Les Meutes nous emmène dans l’obscurité des bois, pour un conte inquiétant qui brouille les pistes entre proies et prédateurs.
Les Meutes est un conte philosophique de toute beauté où l’inquiétude, et la noirceur qui nous habite, s’écrivent à la lueur de la poésie et la délicatesse des mots. Un récit troublant, intrigant, captivant, dans lequel les liens qui se font peuvent finir par serrer trop fort et réveiller nos ombres…
« Une histoire qui fait peur, mais pas tant que ça. Pas plus que la vie. »
La nouvelle création de la Compagnie Microscopique
Nous avions découvert la compagnie Microscopique en 2021 avec le seule-en-scène pluvieux, Une goutte d’eau dans un nuage, qui nous avait littéralement ensorcelés par la poésie de la plume, la délicatesse du jeu d’Éloïse Mercier, et l’originalité folle de la proposition. L’un de ces spectacles qui marquent durablement, et dont nous gardons encore, plusieurs années après, un souvenir aussi précis qu’ému et un sourire au coin des lèvres.
Alors c’est forcément avec beaucoup d’enthousiasme et d’impatience que nous sommes allés découvrir leur toute nouvelle création. L’atmosphère y est très différente. Ici, le voyage immersif au Vietnam laisse place à l’obscurité des bois, là où les bruits de la nuit affolent l’imaginaire et où les bêtes sauvages peuvent surgir de n’importe où. De n’importe qui…
Lou, qui es-tu ?

▸ **Consigne donnée 1**: Réécrivez plus brièvement le paragraphe de l'extrait qui commence par « Nous avions découvert la compagnie Microscopique », en conservant ses faits principaux.
▸ **Consigne donnée 2**: D'après l'extrait, par quel spectacle la compagnie Microscopique a-t-elle été découverte en 2021 ?
▸ **Consigne donnée 3**: Reproduisez, s'il vous plaît, la partie de l'extrait qui s'ouvre sur les mots contenant « Les Meutes est » et se ferme sur « coin des lèvres. ».

▸ **Jeu de données**:
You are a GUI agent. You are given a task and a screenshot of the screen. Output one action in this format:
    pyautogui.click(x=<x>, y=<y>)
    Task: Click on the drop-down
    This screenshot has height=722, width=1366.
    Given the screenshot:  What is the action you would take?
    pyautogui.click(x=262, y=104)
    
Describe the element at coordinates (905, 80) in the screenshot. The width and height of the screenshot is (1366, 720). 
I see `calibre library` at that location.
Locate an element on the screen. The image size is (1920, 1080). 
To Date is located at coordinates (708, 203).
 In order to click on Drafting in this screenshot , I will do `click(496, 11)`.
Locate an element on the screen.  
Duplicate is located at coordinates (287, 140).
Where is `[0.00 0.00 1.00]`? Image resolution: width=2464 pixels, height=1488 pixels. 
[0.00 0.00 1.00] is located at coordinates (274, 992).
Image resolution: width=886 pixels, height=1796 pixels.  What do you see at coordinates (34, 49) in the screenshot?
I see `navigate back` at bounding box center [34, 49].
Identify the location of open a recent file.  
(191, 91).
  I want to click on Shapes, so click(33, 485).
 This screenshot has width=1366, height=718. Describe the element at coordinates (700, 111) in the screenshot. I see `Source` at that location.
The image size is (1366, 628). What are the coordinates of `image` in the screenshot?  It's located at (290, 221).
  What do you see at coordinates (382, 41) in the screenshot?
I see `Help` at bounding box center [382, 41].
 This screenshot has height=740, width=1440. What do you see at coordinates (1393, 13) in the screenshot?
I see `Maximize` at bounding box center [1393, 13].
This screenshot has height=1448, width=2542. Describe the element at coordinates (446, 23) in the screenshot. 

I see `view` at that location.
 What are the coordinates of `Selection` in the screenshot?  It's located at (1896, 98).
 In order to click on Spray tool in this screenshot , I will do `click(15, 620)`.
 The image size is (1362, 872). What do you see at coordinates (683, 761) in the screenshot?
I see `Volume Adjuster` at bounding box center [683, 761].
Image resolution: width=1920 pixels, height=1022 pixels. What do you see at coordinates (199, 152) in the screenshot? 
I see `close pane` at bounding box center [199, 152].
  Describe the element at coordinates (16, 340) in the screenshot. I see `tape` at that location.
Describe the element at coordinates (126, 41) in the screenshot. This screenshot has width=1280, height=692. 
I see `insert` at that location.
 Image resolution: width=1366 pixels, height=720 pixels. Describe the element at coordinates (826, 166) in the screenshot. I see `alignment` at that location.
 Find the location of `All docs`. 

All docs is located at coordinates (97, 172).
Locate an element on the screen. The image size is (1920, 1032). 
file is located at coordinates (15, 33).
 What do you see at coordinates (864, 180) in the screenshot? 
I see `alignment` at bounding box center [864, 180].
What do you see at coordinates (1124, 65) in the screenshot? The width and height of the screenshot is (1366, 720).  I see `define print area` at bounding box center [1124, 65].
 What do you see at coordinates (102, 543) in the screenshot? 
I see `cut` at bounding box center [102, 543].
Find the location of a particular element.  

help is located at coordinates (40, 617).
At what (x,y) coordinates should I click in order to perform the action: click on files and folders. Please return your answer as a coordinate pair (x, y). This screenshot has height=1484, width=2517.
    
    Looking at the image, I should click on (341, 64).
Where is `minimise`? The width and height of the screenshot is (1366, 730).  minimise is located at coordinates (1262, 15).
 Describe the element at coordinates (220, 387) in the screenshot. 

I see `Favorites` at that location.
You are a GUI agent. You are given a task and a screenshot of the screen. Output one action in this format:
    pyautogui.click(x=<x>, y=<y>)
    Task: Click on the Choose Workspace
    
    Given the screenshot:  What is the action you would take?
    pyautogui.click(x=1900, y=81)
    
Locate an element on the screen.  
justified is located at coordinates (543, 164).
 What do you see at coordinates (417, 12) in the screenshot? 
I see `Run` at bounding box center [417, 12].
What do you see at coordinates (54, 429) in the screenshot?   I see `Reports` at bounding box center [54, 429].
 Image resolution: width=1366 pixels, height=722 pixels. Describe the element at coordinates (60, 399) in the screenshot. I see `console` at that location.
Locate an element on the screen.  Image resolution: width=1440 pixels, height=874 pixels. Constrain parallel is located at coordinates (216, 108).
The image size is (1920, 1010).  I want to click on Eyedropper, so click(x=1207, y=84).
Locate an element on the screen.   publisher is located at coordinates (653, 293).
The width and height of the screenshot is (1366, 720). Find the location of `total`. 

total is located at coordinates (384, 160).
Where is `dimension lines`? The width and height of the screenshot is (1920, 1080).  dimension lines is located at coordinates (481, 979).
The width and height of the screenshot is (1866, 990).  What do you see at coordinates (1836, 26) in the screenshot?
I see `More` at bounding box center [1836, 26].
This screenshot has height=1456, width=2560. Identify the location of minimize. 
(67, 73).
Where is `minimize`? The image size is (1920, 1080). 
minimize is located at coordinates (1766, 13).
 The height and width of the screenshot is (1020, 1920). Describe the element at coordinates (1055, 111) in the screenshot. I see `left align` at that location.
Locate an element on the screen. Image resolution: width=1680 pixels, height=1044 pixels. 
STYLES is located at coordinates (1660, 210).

▸ **Réponse complète 1**: En 2021, nous avons découvert la compagnie Microscopique avec Une goutte d'eau dans un nuage, un seule-en-scène pluvieux qui nous a ensorcelés par sa plume poétique, le jeu délicat d'Éloïse Mercier et son originalité folle. Plusieurs années après, ce spectacle marquant nous laisse encore un souvenir précis et ému.

▸ **Réponse complète 2**: Par le seule-en-scène pluvieux Une goutte d'eau dans un nuage.

▸ **Réponse complète 3**:
Les Meutes est un conte philosophique de toute beauté où l’inquiétude, et la noirceur qui nous habite, s’écrivent à la lueur de la poésie et la délicatesse des mots. Un récit troublant, intrigant, captivant, dans lequel les liens qui se font peuvent finir par serrer trop fort et réveiller nos ombres…
« Une histoire qui fait peur, mais pas tant que ça. Pas plus que la vie. »
La nouvelle création de la Compagnie Microscopique
Nous avions découvert la compagnie Microscopique en 2021 avec le seule-en-scène pluvieux, Une goutte d’eau dans un nuage, qui nous avait littéralement ensorcelés par la poésie de la plume, la délicatesse du jeu d’Éloïse Mercier, et l’originalité folle de la proposition. L’un de ces spectacles qui marquent durablement, et dont nous gardons encore, plusieurs années après, un souvenir aussi précis qu’ému et un sourire au coin des lèvres.